- _What the task requires_: Repeat exactly the lines that begin at the one containing "Open the Objects" and end at the final line of the records; include no pictures and nothing else.

=-=-=

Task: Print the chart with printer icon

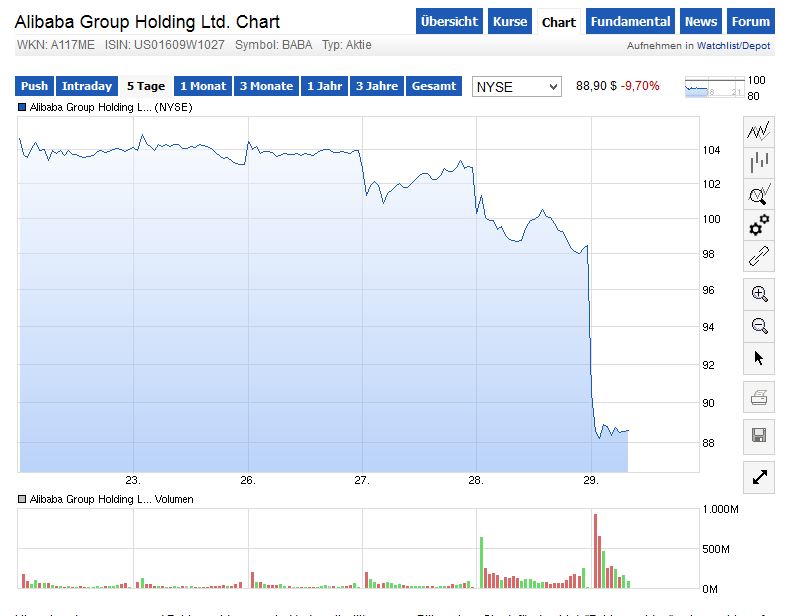Action: pyautogui.click(x=759, y=398)
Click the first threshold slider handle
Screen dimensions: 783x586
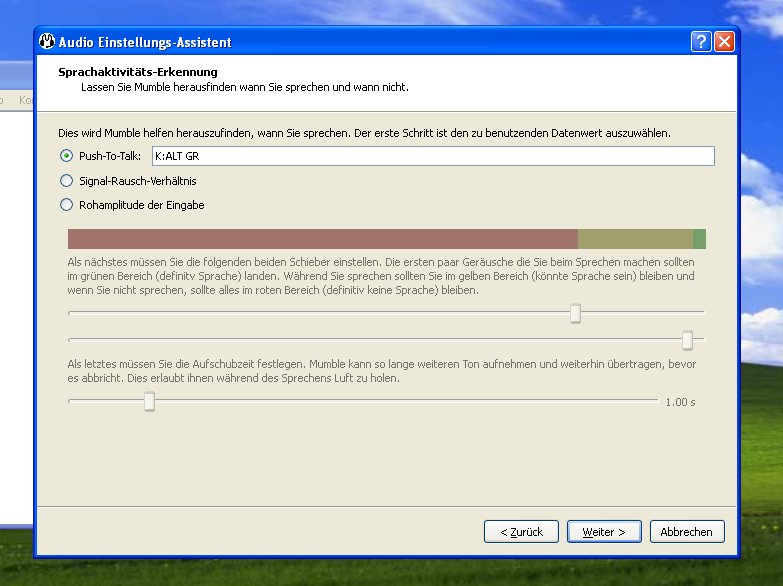[x=575, y=314]
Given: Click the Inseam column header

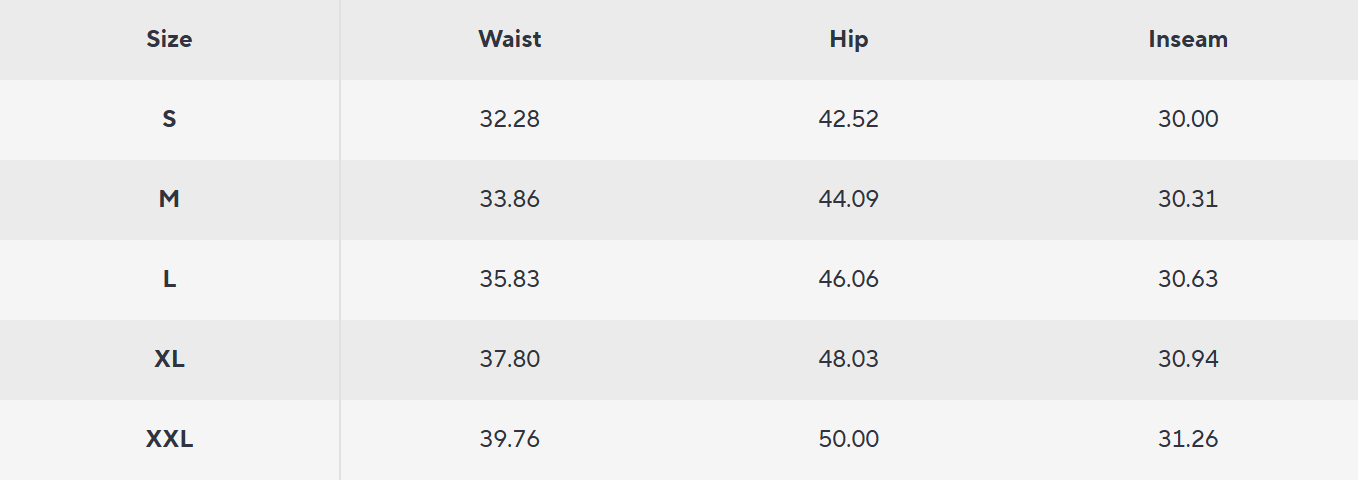Looking at the screenshot, I should [1188, 39].
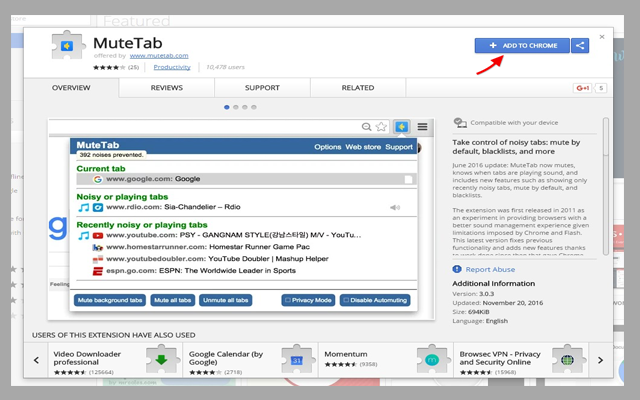The width and height of the screenshot is (640, 400).
Task: Switch to the Reviews tab
Action: (x=167, y=88)
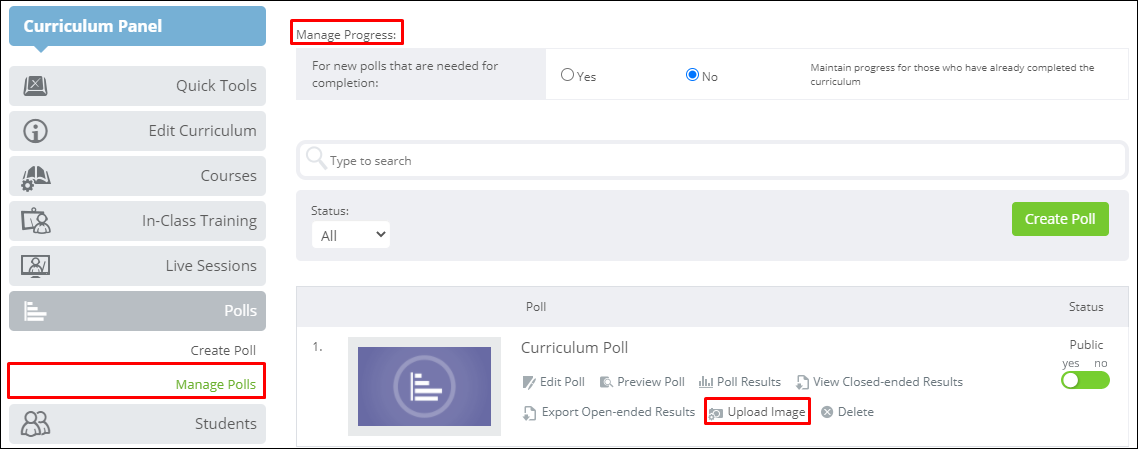Click the Quick Tools sidebar icon
Screen dimensions: 1138x449
[x=36, y=86]
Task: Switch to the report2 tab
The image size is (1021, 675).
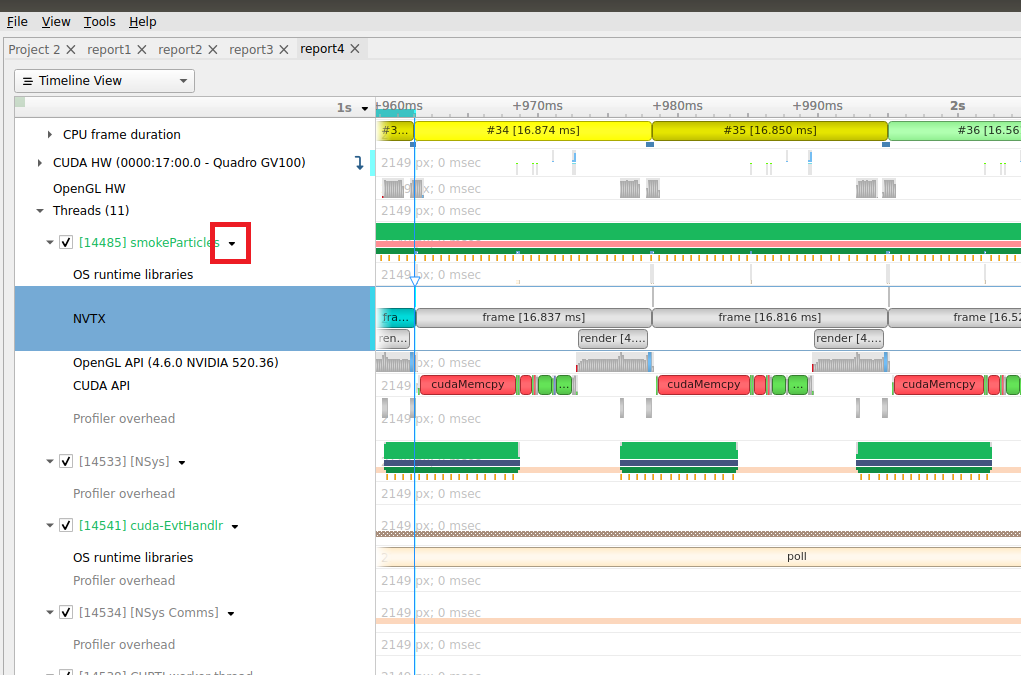Action: pos(180,50)
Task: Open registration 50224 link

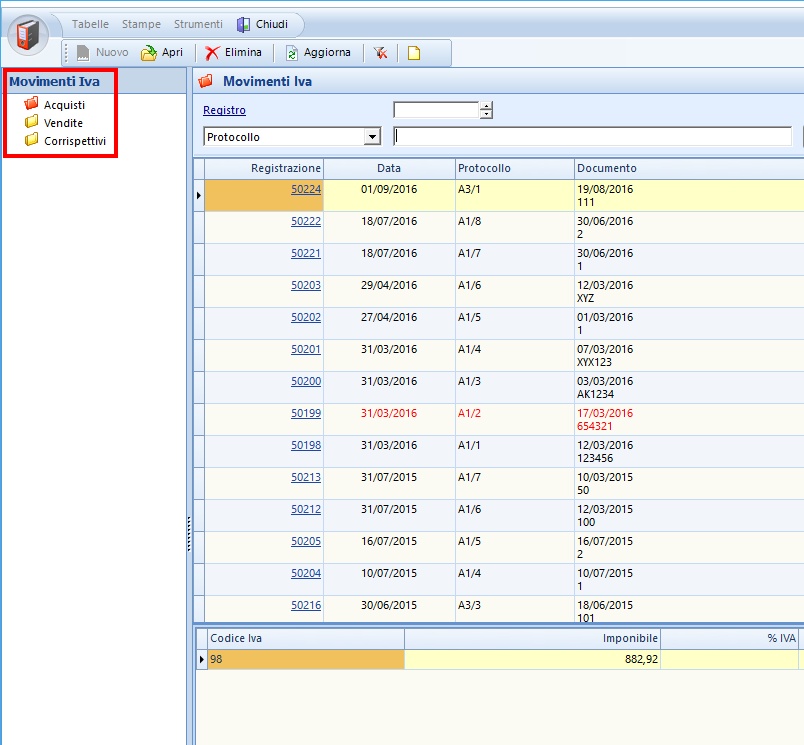Action: point(306,189)
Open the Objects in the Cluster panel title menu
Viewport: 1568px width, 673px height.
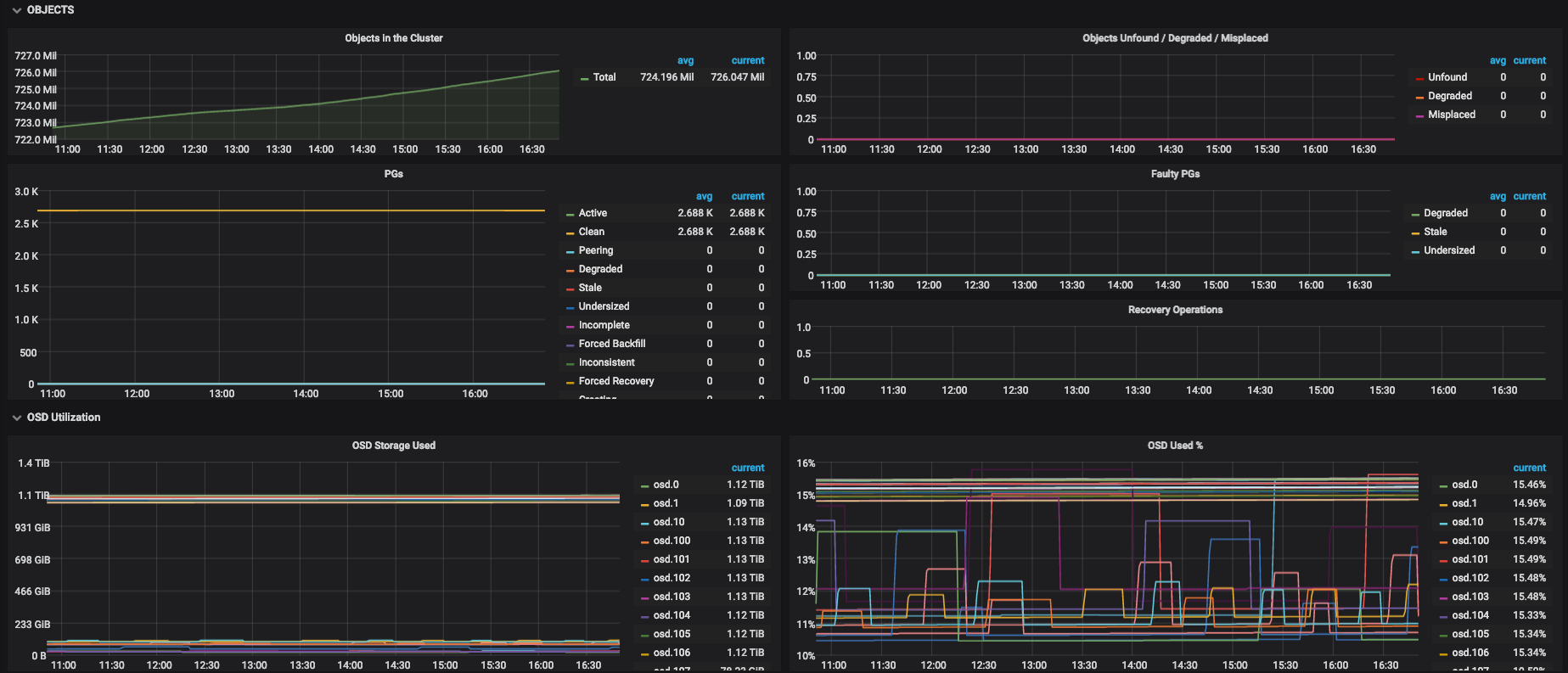393,38
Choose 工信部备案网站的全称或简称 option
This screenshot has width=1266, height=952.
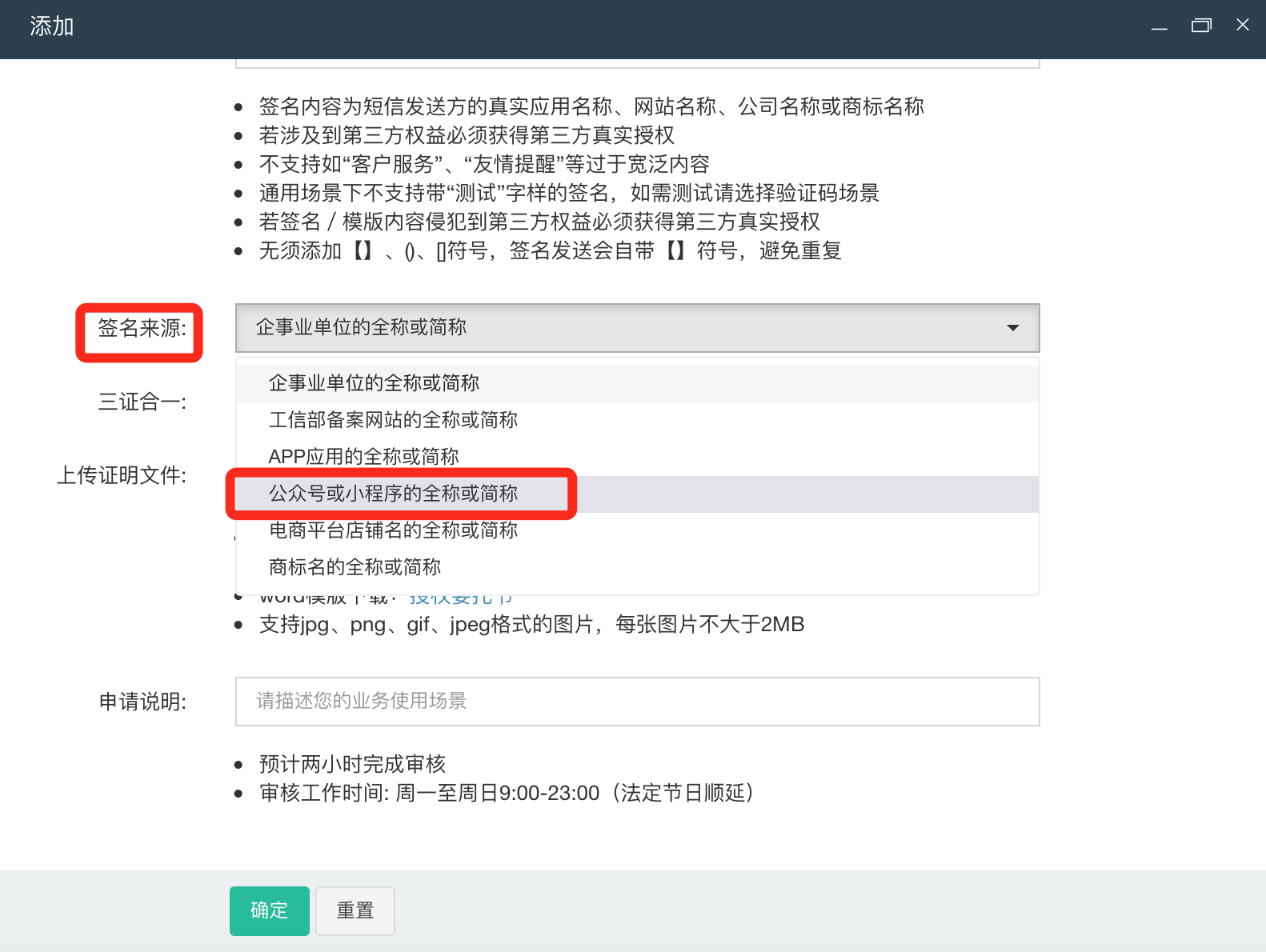coord(393,420)
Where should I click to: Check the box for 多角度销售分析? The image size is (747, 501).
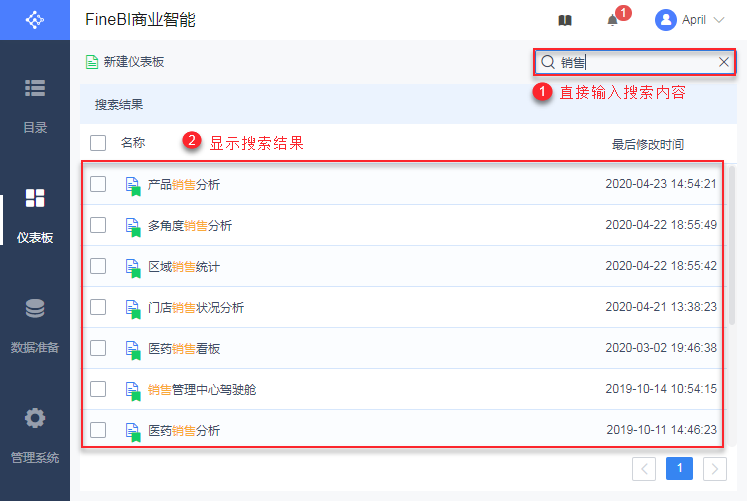click(x=98, y=225)
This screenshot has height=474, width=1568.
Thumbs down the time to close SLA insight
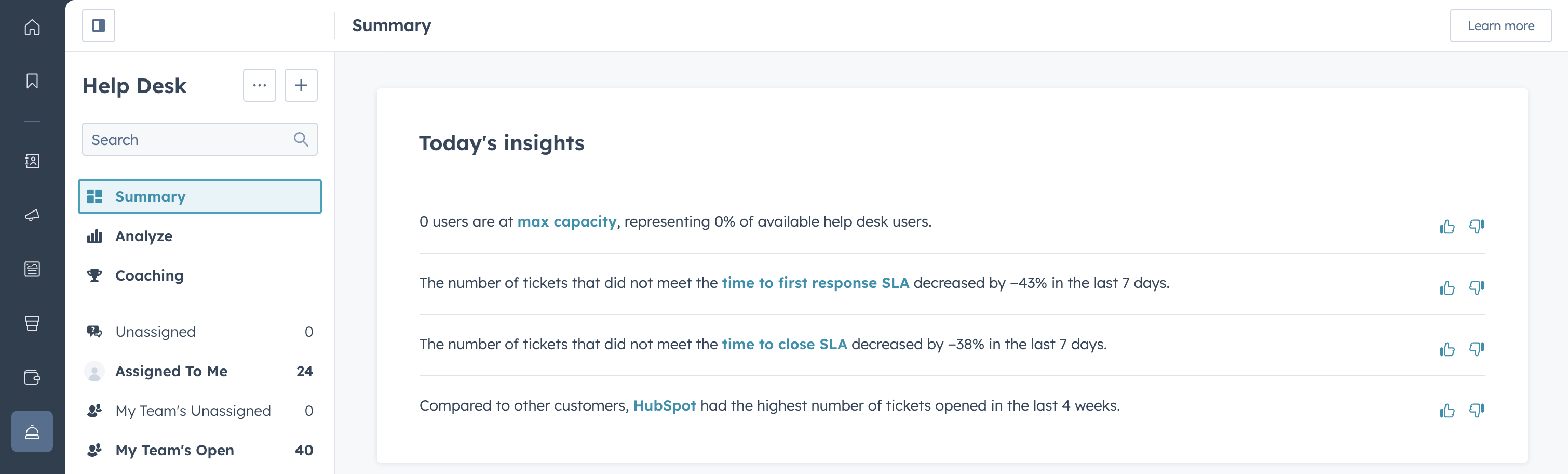pyautogui.click(x=1476, y=349)
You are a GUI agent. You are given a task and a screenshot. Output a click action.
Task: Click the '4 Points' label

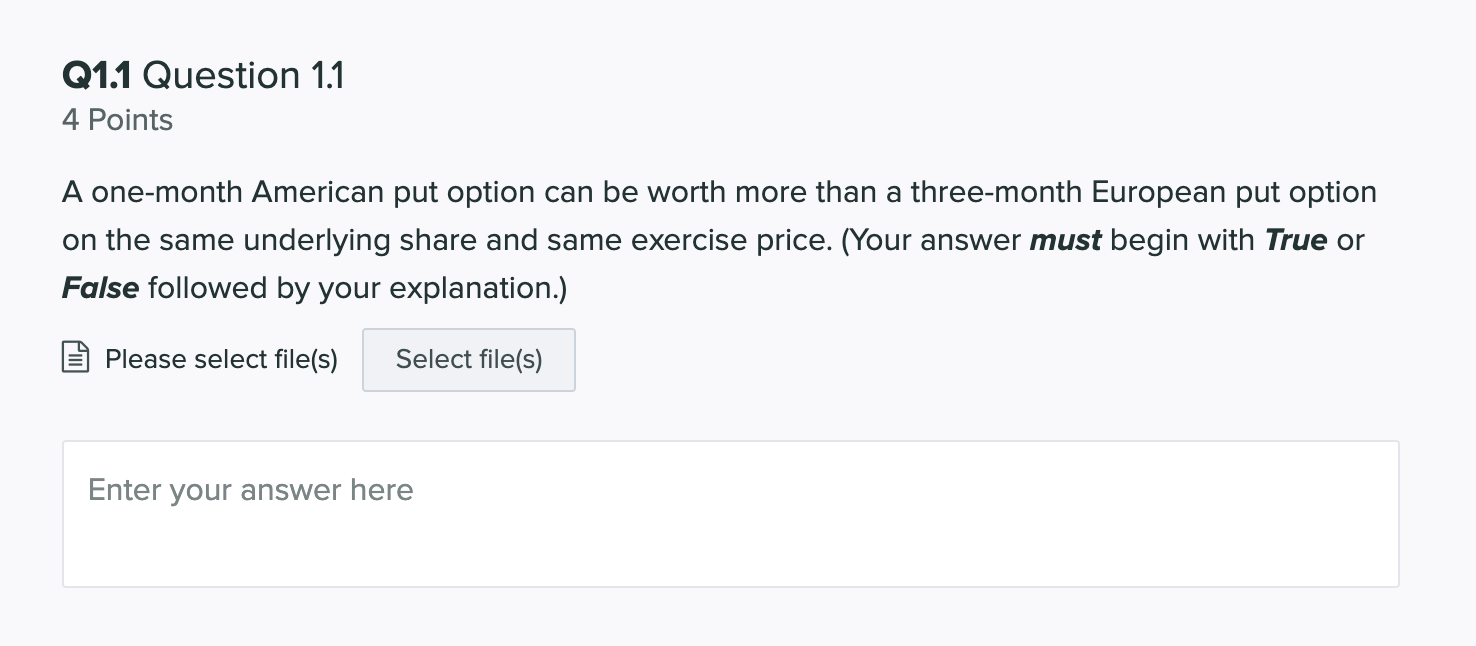117,119
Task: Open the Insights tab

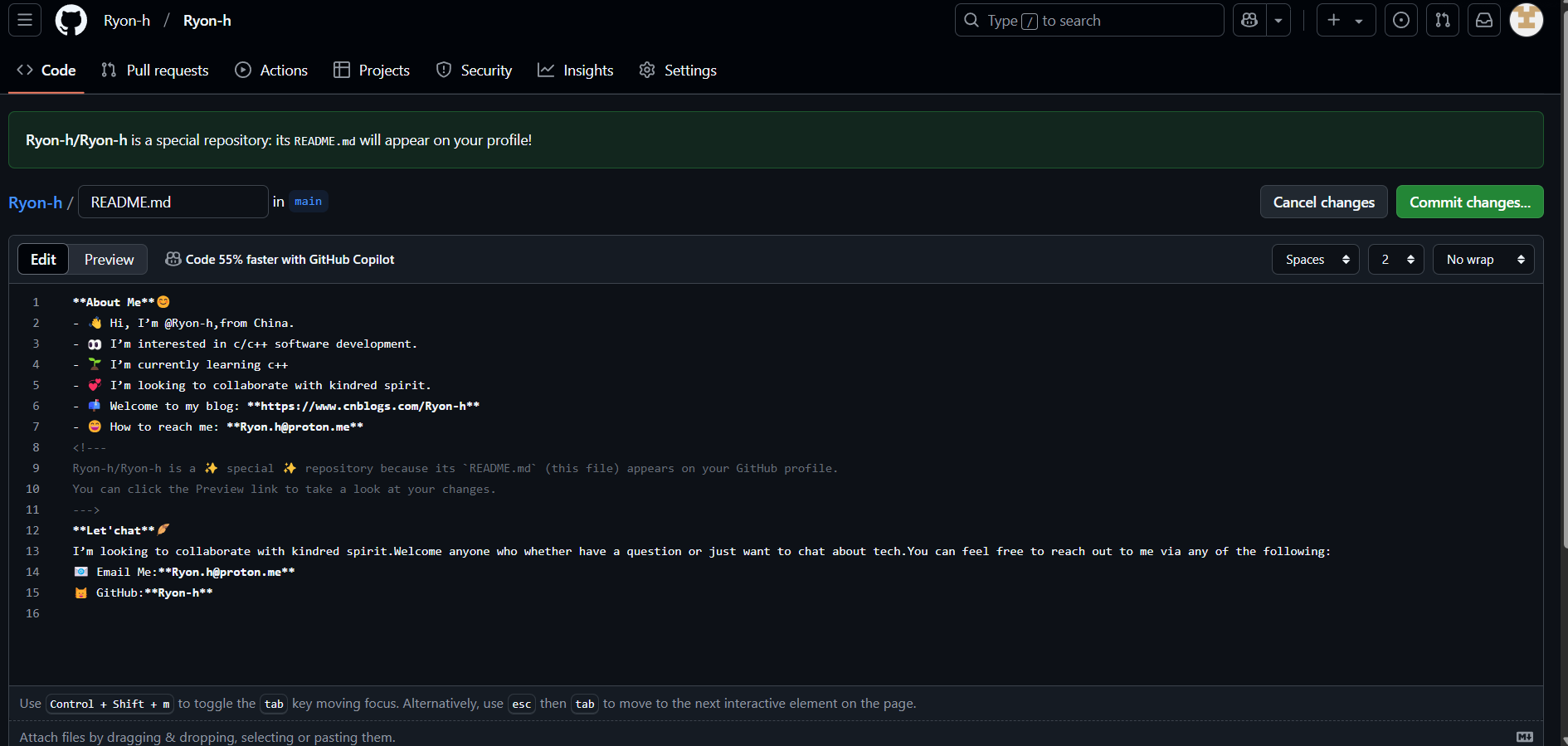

=-=-=

- _Solution to this exercise_:
Open the Objects in the Cluster panel title menu
Viewport: 1568px width, 673px height.
393,38
Choose 工信部备案网站的全称或简称 option
This screenshot has width=1266, height=952.
coord(393,420)
Where should I click to: Check the box for 多角度销售分析? The image size is (747, 501).
click(x=98, y=225)
This screenshot has height=474, width=1568.
Thumbs down the time to close SLA insight
pyautogui.click(x=1476, y=349)
You are a GUI agent. You are given a task and a screenshot. Output a click action.
Task: Click the '4 Points' label

117,119
Task: Open the Insights tab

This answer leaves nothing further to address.